We met with the surgeon, Dr. Kevin Kadesky, earlier tonight.
He said that Eva's tumor is approx 13.5 cm or the size of a baseball. He said that they were "pushing the limit" on whether or not they could remove it at all or have to send her to chemo to shrink it before removing it.
To do the surgery, they will do what is called a thorocotomy, which is an incision on the right side of her lower chest. Eva's surgery is very complicated because 1) the size of the tumor and 2) the location. Her ribs are the main problem. His quote "on the complicated scale to 10, this is a 6." He said that the surgery will be from 4-6 hours depending on how long it takes to get it out.
He went through the different things that they might have to do to remove it, cut it in half, take it out whole, cut it away from whatever it is attached to, etc.
Bottom line is that they will do the best they can to get as much of it out tomorrow as possible. He said that they will know right away if they cannot remove it and they will get a biopsy, put in a port for chemo, and close her up.
Either way, Eva will have a port put in for her expected chemotherapy. Now, as you know, we do not have an accurate diagnosis yet and won't for several days up to a week. They will do a frozen section biopsy to get a preliminary diagnosis while they are in the OR. There is a VERY small chance that Eva will not have to have chemo but they want to put in the port anyway so they don't have to go in again. Fine by me.

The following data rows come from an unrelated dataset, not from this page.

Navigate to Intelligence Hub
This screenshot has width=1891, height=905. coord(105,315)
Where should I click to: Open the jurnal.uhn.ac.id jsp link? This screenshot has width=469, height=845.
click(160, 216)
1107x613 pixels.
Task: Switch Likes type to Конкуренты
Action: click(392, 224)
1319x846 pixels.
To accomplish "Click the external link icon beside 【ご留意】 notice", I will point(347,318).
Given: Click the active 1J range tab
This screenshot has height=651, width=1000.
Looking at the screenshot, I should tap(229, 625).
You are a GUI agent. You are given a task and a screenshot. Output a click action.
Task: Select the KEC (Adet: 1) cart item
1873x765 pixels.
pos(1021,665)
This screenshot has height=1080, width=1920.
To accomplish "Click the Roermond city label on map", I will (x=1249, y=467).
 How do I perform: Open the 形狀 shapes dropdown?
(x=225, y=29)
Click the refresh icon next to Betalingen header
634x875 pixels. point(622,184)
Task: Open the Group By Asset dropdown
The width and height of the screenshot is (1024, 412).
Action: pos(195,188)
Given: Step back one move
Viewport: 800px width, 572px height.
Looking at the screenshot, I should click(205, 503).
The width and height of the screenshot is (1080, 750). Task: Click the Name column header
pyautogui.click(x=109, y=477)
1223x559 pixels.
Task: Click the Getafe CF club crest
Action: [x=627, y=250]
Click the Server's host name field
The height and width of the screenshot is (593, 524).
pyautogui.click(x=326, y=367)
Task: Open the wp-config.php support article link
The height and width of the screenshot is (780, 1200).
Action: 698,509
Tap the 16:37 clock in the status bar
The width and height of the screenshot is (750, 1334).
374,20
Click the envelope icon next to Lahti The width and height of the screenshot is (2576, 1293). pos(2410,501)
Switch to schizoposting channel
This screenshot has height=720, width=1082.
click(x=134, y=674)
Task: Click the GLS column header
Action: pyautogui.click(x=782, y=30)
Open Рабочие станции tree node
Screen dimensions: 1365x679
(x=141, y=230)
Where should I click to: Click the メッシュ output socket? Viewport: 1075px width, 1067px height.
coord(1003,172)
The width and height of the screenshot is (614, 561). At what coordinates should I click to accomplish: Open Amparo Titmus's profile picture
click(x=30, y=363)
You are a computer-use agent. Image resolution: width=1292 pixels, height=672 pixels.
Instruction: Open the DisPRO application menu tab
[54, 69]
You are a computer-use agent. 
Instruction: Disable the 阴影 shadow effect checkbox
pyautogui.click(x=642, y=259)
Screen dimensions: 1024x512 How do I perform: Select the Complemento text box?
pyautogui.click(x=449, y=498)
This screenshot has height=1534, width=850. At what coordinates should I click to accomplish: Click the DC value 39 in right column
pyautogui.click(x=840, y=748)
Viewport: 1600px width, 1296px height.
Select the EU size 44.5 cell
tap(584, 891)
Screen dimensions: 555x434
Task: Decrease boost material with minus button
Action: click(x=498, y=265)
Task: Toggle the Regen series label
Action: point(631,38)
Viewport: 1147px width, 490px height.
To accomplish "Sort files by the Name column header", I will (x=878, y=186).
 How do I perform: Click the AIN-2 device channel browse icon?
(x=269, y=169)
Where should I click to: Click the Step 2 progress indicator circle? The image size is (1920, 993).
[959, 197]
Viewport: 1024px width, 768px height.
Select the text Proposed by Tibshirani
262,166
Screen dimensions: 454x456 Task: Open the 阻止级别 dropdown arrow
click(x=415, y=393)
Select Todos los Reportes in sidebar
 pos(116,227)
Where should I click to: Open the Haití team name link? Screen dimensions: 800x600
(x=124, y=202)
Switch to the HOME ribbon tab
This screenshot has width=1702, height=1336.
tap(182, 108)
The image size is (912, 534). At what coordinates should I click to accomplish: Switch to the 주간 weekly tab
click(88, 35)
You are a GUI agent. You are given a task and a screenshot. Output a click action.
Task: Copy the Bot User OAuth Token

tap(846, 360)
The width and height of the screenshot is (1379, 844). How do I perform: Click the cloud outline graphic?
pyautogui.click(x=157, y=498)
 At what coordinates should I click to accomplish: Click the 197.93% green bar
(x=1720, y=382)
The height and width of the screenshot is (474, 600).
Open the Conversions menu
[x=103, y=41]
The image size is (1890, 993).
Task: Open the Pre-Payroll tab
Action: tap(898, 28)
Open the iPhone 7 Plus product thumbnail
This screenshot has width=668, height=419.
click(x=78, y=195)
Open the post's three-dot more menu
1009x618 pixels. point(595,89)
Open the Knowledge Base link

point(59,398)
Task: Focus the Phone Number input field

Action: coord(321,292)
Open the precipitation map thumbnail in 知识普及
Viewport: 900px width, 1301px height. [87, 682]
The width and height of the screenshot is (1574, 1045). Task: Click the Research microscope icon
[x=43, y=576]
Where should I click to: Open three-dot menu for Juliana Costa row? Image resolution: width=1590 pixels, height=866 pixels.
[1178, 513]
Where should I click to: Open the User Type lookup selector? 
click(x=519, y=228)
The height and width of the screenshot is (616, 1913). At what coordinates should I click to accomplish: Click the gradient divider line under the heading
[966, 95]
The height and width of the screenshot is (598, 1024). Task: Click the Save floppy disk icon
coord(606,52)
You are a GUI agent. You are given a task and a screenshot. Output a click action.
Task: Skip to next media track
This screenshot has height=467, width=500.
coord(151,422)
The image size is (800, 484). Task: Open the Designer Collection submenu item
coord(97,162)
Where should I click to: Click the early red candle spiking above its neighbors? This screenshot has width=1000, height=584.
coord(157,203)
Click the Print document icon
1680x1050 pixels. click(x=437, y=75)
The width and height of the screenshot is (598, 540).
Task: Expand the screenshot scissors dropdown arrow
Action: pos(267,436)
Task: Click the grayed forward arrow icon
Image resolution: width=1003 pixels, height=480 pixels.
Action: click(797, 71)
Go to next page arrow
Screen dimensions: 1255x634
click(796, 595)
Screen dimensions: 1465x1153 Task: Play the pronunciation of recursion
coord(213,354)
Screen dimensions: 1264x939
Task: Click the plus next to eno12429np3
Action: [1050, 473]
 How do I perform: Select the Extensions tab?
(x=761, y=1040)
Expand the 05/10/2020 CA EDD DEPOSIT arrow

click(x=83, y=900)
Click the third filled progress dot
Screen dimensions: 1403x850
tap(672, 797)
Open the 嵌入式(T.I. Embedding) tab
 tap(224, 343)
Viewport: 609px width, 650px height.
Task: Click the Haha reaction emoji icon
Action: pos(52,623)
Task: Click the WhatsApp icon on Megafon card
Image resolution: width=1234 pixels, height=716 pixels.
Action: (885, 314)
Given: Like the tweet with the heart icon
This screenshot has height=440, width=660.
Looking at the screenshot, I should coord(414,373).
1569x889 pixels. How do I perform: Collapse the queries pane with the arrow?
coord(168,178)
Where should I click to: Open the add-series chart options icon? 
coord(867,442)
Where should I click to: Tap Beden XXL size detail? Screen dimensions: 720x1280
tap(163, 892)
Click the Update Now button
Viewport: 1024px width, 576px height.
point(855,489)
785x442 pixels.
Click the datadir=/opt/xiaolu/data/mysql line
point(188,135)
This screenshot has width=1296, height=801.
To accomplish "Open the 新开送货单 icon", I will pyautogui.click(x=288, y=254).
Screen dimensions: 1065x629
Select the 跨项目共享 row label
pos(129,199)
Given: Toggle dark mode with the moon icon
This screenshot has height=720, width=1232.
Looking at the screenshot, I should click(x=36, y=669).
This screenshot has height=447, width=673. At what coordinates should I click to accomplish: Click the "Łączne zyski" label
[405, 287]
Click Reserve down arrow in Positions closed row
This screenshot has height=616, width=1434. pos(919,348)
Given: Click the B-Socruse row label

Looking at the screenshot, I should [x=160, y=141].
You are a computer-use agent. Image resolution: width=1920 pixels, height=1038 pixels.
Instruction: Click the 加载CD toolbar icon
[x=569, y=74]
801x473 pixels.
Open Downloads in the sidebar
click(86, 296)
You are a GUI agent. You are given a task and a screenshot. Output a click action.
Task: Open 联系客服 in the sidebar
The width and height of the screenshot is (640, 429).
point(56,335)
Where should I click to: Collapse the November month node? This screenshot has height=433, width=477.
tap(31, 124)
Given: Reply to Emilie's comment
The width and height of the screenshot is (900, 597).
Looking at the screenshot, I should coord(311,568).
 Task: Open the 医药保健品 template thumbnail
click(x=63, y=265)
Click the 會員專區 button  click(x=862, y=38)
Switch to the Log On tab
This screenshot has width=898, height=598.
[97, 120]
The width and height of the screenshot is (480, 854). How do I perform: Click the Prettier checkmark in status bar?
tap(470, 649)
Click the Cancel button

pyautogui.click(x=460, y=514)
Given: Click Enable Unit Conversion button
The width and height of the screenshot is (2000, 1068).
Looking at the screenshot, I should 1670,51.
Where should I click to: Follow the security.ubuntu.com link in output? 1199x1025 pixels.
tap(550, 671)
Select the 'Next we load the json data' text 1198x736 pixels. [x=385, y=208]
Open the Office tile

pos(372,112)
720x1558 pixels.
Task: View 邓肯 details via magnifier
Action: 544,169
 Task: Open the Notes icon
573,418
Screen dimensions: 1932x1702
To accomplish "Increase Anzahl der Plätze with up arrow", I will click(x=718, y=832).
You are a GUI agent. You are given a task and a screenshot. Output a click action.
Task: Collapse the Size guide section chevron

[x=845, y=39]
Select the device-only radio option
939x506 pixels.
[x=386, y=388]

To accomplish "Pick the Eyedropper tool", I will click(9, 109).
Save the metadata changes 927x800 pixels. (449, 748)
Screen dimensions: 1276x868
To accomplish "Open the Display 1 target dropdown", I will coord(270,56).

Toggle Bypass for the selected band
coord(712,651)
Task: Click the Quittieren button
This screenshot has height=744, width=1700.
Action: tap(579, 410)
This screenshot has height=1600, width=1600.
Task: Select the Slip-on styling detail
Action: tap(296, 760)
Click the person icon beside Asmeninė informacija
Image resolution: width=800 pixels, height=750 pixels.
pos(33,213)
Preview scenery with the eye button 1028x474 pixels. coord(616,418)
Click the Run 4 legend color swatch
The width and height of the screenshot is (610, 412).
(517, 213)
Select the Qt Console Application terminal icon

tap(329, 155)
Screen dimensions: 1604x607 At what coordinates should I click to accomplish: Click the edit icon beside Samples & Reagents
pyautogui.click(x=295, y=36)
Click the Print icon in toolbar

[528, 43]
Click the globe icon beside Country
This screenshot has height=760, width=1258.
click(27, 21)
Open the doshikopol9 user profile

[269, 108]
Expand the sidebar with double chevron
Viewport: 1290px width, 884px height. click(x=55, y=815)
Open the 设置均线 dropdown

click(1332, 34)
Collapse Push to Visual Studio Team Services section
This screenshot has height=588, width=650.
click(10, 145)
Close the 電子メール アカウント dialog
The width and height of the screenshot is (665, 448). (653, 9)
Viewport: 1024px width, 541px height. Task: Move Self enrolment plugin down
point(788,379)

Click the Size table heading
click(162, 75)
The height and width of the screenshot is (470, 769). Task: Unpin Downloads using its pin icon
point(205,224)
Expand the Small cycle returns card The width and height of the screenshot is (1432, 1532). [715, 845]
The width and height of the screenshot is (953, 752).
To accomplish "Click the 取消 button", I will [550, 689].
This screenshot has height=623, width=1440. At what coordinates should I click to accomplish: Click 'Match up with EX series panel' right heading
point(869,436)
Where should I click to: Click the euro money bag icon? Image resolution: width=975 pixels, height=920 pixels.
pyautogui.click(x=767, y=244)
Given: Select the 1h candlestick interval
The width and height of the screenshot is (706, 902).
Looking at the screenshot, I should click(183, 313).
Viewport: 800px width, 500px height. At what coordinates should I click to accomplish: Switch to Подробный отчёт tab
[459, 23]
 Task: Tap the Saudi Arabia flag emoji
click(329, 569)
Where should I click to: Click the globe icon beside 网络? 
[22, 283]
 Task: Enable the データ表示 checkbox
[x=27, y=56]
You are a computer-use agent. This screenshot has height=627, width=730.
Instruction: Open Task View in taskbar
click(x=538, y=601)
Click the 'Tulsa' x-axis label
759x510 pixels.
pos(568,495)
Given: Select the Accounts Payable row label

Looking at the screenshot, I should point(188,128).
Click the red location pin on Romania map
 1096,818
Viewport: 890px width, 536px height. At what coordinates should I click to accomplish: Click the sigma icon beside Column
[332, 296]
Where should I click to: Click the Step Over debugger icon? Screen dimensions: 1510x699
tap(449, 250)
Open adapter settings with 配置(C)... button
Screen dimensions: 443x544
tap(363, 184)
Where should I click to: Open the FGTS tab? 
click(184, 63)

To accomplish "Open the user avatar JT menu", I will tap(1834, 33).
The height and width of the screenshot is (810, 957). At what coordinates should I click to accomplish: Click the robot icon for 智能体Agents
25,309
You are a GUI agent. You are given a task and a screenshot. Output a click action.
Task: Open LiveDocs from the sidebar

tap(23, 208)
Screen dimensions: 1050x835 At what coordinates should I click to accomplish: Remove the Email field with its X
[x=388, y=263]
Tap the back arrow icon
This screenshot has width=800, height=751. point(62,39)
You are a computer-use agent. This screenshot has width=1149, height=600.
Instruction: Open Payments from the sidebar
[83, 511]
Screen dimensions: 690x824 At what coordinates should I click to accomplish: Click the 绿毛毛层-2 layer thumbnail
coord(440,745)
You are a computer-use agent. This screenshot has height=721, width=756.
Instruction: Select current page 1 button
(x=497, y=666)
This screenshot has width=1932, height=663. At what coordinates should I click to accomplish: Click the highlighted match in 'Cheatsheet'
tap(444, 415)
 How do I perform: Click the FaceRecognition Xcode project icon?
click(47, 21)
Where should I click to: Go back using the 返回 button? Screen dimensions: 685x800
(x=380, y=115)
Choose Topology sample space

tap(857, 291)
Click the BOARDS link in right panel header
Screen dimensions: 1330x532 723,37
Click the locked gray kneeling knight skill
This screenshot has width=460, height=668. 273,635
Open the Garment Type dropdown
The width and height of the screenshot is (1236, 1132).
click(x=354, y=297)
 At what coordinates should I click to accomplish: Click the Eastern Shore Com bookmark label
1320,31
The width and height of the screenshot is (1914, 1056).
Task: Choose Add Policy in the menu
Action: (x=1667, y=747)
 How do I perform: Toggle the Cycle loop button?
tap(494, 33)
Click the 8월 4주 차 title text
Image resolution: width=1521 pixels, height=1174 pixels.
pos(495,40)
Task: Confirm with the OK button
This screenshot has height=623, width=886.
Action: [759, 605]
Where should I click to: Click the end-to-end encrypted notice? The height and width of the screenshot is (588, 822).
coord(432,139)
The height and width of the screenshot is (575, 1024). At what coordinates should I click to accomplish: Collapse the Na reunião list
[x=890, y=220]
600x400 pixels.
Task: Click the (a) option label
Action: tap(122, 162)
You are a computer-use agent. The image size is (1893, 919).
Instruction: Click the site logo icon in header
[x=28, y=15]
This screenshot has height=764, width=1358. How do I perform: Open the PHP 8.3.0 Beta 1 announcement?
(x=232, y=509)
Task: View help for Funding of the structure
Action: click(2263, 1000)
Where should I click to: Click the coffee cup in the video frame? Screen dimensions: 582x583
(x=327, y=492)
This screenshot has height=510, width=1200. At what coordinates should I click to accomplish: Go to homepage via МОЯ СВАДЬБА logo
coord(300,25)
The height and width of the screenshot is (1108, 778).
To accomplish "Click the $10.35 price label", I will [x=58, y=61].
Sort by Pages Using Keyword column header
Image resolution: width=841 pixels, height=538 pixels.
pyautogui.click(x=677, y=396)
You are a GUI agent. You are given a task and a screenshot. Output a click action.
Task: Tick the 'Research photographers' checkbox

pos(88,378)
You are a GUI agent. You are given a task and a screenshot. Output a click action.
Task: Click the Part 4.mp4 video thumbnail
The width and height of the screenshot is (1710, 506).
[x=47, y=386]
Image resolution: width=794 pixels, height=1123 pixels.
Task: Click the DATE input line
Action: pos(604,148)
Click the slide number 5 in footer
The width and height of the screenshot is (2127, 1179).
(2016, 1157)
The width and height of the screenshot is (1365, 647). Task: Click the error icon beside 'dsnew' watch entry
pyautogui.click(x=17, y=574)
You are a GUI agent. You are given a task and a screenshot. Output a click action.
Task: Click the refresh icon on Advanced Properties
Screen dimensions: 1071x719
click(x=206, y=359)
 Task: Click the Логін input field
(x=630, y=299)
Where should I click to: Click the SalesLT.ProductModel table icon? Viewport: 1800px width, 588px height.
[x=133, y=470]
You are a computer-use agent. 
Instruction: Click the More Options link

They have told us that Eva will probably be in the PICU tomorrow night and back in her room the next day if all goes well.
Jon and I are here by ourselves tonight. Our bed is set up in the room but I doubt either of us will get any sleep. Honestly, we are both so scared.
You probably will not hear from me tomorrow, as the day goes. If I can get to a computer, I will be sure to post something. If not, I'll try to have one of my family members post.